Source document |
The Notebook Add-on service runs as an application in Apache Spark. When you select Run this paragraph, the notebook submits the paragraph code to the Notebook Add-on service which in turn manages the code execution in Apache Spark.

Show/Hide editor

Use the Show/Hide editor paragraph command to toggle the visibility of the paragraph code section.

Show/Hide this output

Use the Show/Hide output paragraph command to toggle the visibility of the paragraph result section.

Configure the Paragraph

You can use the Configuration Menu or in some cases, use keystroke combination to configure the paragraph. Here are the options and related keystrokes for configuring a paragraph:

  • Width
  • Font size
  • Move down (Ctrl + Option + J)
  • Insert new (Ctrl + Shift + B)
  • Run all below (Ctrl + Shift + Enter)
  • Clone paragraph (Ctrl + Option + C)
  • Show title (Ctrl + Option + T)
  • Show line numbers (Ctrl + Option + M)
  • Disable run (Ctrl + Option + R)
  • Link this paragraph (Ctrl + Option + W)
  • Clear output (Ctrl + Option + L)
  • Remove (Ctrl + Option + D)
Paragraph Title

Although not required, a paragraph can have a descriptive title. Use the Toggle title keystroke (Ctrl + Option + T) to show or hide the paragraph title.

Code Section

In a Code Section, you can:

  • Specify the language of execution, such as SQL (%sql) or Python (%pyspark)

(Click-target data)
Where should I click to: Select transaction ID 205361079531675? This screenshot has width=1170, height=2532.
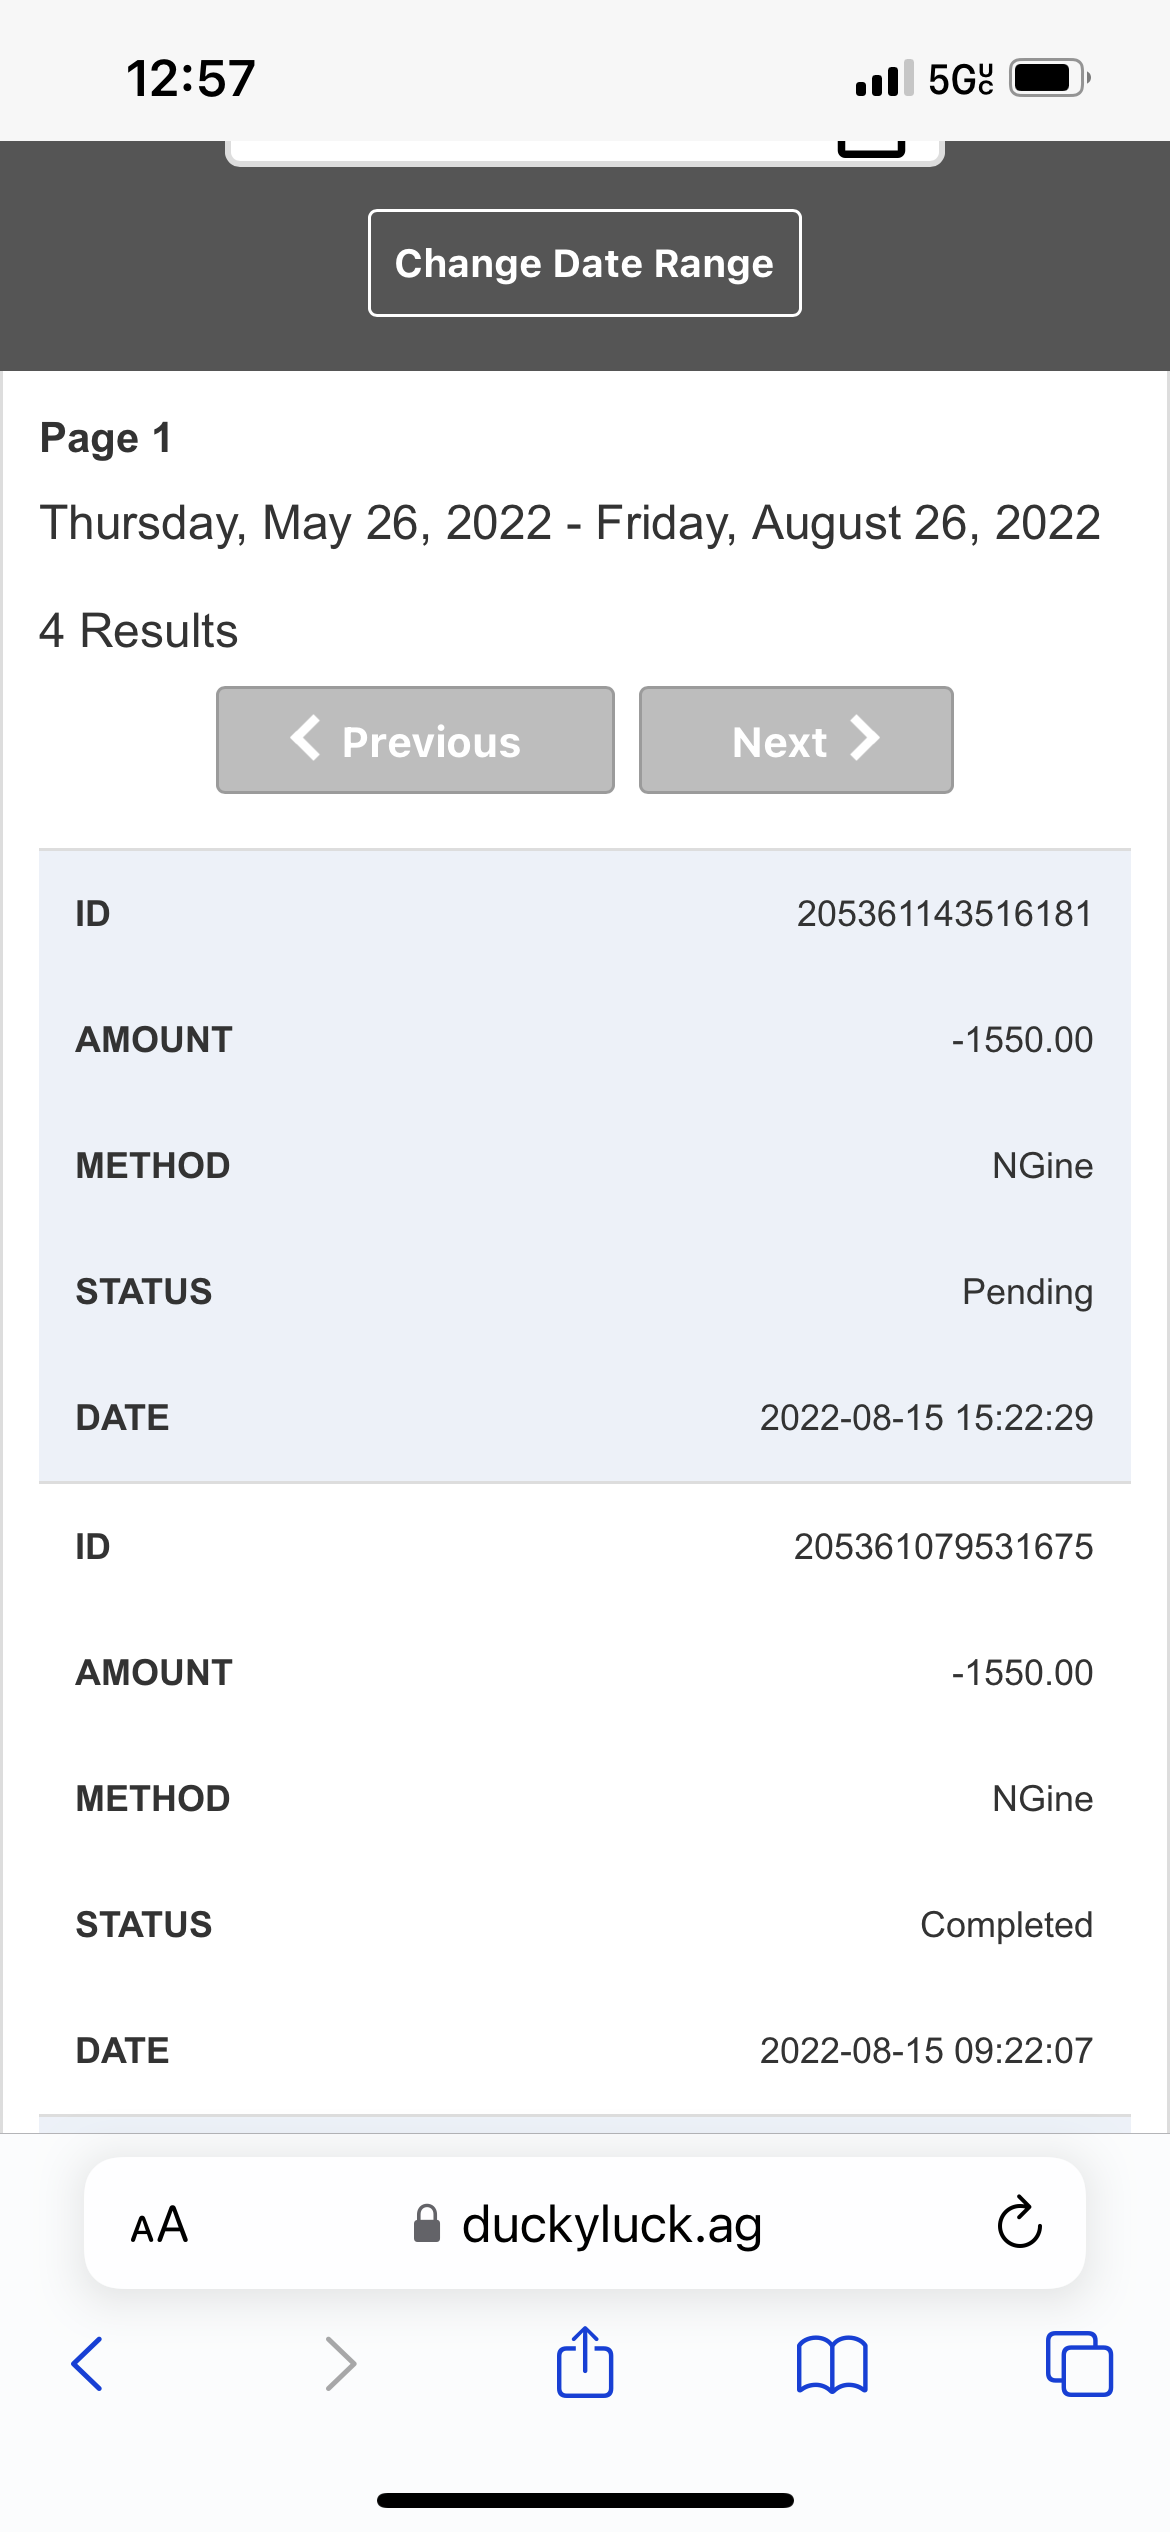[x=943, y=1547]
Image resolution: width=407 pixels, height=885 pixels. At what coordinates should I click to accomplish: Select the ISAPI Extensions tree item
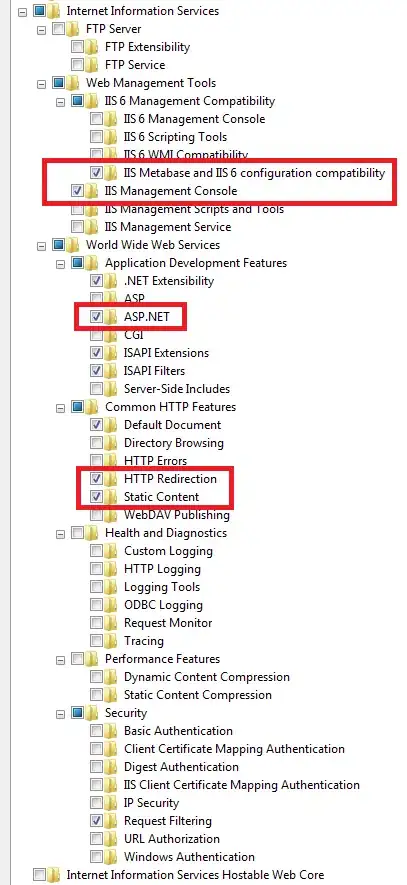pos(167,353)
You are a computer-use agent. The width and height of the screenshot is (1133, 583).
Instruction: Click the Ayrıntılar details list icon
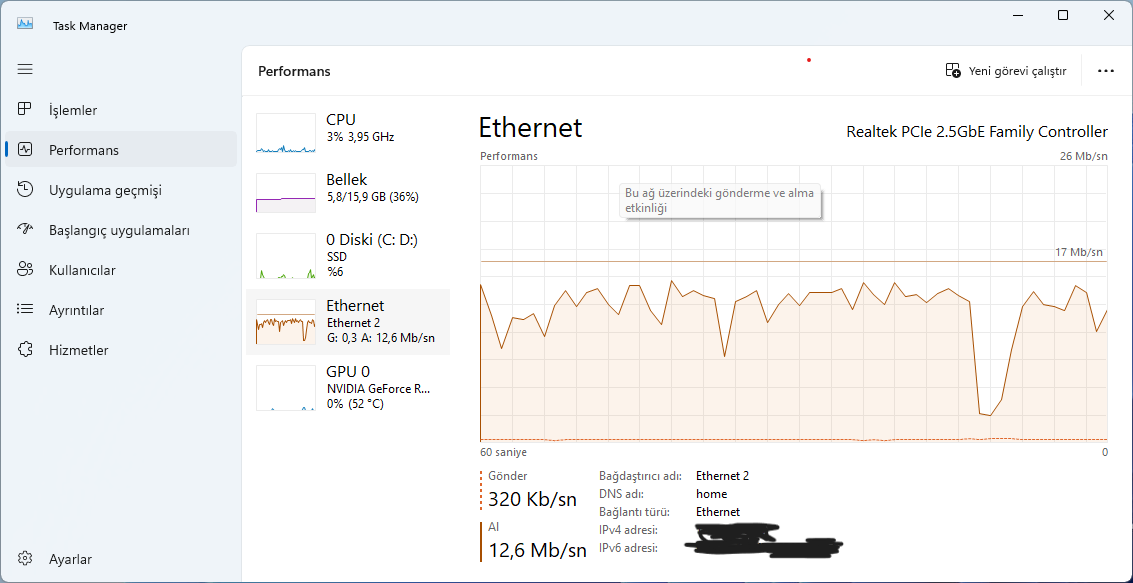coord(26,310)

Directives |
(A) Rewrite the Notebook Add-on paragraph that begins "The Notebook Add-on service runs" as a short list, keeping its main facts.
(B) Pick up the Notebook Add-on text after its last line and carry it further.

Task-by-task outputs |
(A)
- The Notebook Add-on service runs as an application in Apache Spark.
- Selecting Run this paragraph sends the paragraph code to the service.
- The service then manages the execution of that code in Apache Spark.

(B)
  • Enter the code for execution using the editor

Although a notebook may contain both SQL and PySpark (Python for Spark) paragraphs, the Notebook exports only the code that is specific to the Data Source dialog language selection to the materialized view.

Code Editor

The Code Editor contains context-aware code completion. As you type, code completion will offer suggestions in a menu. As an example, for PySpark code, the code completion menu will offer choices for Python keywords, local variable references, and Incorta schema related objects.

Result Section

The result section contains the output from the execution of the code section. You can view the output of an executed paragraph. In the Action bar for the paragraph output you can view the output as a:

  • Table
  • Bar Chart
  • Pie Chart
  • Area Chart
  • Line Chart
  • Scatter Chart

The Result Section truncates output by default to 102400 bytes. Each viewing option has specific interactions and configurable settings.

Table Settings

In the output toolbar, select settings to view the Table Options:

  • useFilter
  • showPagination

useFilter

When selected, you can interactively filter rows by specify a column filter in the filter textbox of the column header.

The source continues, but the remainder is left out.